──────── Listed records

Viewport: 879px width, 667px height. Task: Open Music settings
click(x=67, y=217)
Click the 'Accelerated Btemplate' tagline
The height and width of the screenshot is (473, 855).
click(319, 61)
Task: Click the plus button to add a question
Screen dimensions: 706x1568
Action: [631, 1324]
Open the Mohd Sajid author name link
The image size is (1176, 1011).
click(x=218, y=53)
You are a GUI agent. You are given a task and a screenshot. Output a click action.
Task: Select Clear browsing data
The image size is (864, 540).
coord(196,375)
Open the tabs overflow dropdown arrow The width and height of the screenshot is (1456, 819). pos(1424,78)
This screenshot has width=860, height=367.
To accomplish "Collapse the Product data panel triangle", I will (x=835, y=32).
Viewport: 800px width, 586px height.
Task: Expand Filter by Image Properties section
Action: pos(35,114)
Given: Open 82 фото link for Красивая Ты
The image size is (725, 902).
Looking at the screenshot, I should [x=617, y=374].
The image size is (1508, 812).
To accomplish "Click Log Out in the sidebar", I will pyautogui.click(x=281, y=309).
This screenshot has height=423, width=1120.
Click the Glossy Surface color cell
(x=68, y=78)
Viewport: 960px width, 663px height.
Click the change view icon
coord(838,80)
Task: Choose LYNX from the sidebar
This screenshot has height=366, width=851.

────────────────

■ Your instructions ■
Filter the entries down to the lines that hold "This". Copy those lines.

■ Worked solution ■
This screenshot has width=860, height=367.
This screenshot has height=423, width=1120.
This screenshot has height=366, width=851.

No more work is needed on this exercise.